• California Court of Appeal Interprets "Controlling Person" Liability Under State and Federal Securities Laws
  • May 30, 2011 | Authors: John P. Stigi; Laura Waluch
  • Law Firms: Sheppard, Mullin, Richter & Hampton LLP - Los Angeles Office ; Sheppard, Mullin, Richter & Hampton LLP - Los Angeles Office
  • In Hellum v. Breyer, No. A127660, 2011 WL 1631662 (Cal. App. 1st Dist. Apr. 29, 2011), the California Court of Appeal for the First District reversed the dismissal of state and federal securities law claims against three outside directors of a closely held California corporation. The Court held that under Section 25504 of the California Corporations Code (“Section 25504”), directors and officers of a corporation are presumptively liable for the corporation’s violations of state securities laws. The Court held that plaintiffs need not allege that directors or officers exercised actual control over the corporation or its purported wrongdoing in order to state a cause of action under Section 25504. This decision makes it easier for a controlling person claim against officers and directors of a California corporation to survive the pleadings stage.

    Defendant Prosper Marketplace, Inc. (“Prosper”) is an online money lending service. Plaintiffs brought a class action against Prosper, its officers and its outside directors after suffering losses from purchasing nonexempt, unqualified, and unregistered loan notes through Prosper, alleging violations of state and federal securities laws.

    Three of the seven causes of action were asserted against Prosper’s outside directors. Plaintiffs alleged that the outside directors violated two different provisions of Section 25504, and Section 15 of the Securities Act of 1933 (“Securities Act”), 15 U.S.C. § 77o. Section 25504 provides, in pertinent part, that the following persons are jointly and severally liable for selling unqualified securities with those who have engaged in an unlawful practice: “Every person who directly or indirectly controls a person liable under Section 25501 or 25503, every partner in a firm so liable, every principal executive officer or director of a corporation so liable . . . unless the other person who is so liable had no knowledge of or reasonable grounds to believe in the existence of the facts by reason of which the liability is alleged to exist.”

    In the first cause of action against the outside directors, plaintiffs alleged that they were liable under 25504 because through “their executive positions, and/or Board membership . . . these individuals had the power to influence and control and did influence and control, directly or indirectly, the decision-making of the Company.” In the second cause of action against the outside directors, plaintiffs alleged liability under Section 25504 solely because they were directors of Prosper, therefore falling within the classification of “every principal executive officer or director of a corporation so liable.” In the third cause of action against the outside directors, plaintiffs alleged liability under Section 15 of the Securities Act, which provides joint and several liability on persons for acts committed by actors under their control that violate federal securities laws (including registration requirements). Plaintiffs alleged that the outside directors’ status necessarily provided them with “the power to influence and control” Prosper.

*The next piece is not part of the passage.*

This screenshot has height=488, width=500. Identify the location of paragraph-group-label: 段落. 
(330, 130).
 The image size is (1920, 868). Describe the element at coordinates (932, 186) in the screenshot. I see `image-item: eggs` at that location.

    The outside directors filed a demurrer arguing that plaintiffs failed to allege “a single fact” demonstrating that the outside directors were “control persons” under Section 25504 and Section 15 of the Securities Act, and therefore failed to establish liability on any of the three causes of action.  The California Superior Court for the City and County of San Francisco sustained the demurrer on these grounds, without leave to amend, and dismissed the outside directors from the action.

    The question before the Court of Appeal regarding the second cause of action against the outside directors was whether a finding of liability under Section 25504 required proof of actual control over the primary violator, or whether Section 25504 imposed presumptive liability. Noting that separate clauses of the statute described a different category of individuals who may be involved in corporate securities law violations, and delineated the liability imposed for each category, the Court held that the plain language of statute imposed presumptive liability on a corporation’s executive officers and directors.  The Court reasoned further that failing to attribute presumptive liability to corporate officers and directors based on their status would render a portion of Section 25504 superfluous, since officers and directors are implicitly included in the statute’s first clause but are also separately addressed in a different clause.

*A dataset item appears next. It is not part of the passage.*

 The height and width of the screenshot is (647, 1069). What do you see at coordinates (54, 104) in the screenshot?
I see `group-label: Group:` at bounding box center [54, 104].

    The Court then turned to the first and third causes of action against the outside directors. The Court construed the outside directors’ role holistically in holding that plaintiffs had alleged facts supporting the conclusion that the outside directors had the power to directly or indirectly control or influence Prosper’s alleged violations of securities laws.  The outside directors’ ownership interests in Prosper, their responsibility under the company’s bylaws for managing the company, their implicit authority to sign corporate documents, their considerable voting power, and their affiliation with the capital venture firms that financed Prosper supported the conclusion that they had the power to directly or indirectly influence Prosper’s decision-making.

    This decision lessens the burden that a plaintiff must overcome to state a Section 25504 cause of action against directors and officers of a California corporation. The Court interpreted “control” as involving the direct or indirect power to influence the business decisions of a corporation, but did not require a showing at the pleading stage of any actual exercise of that power.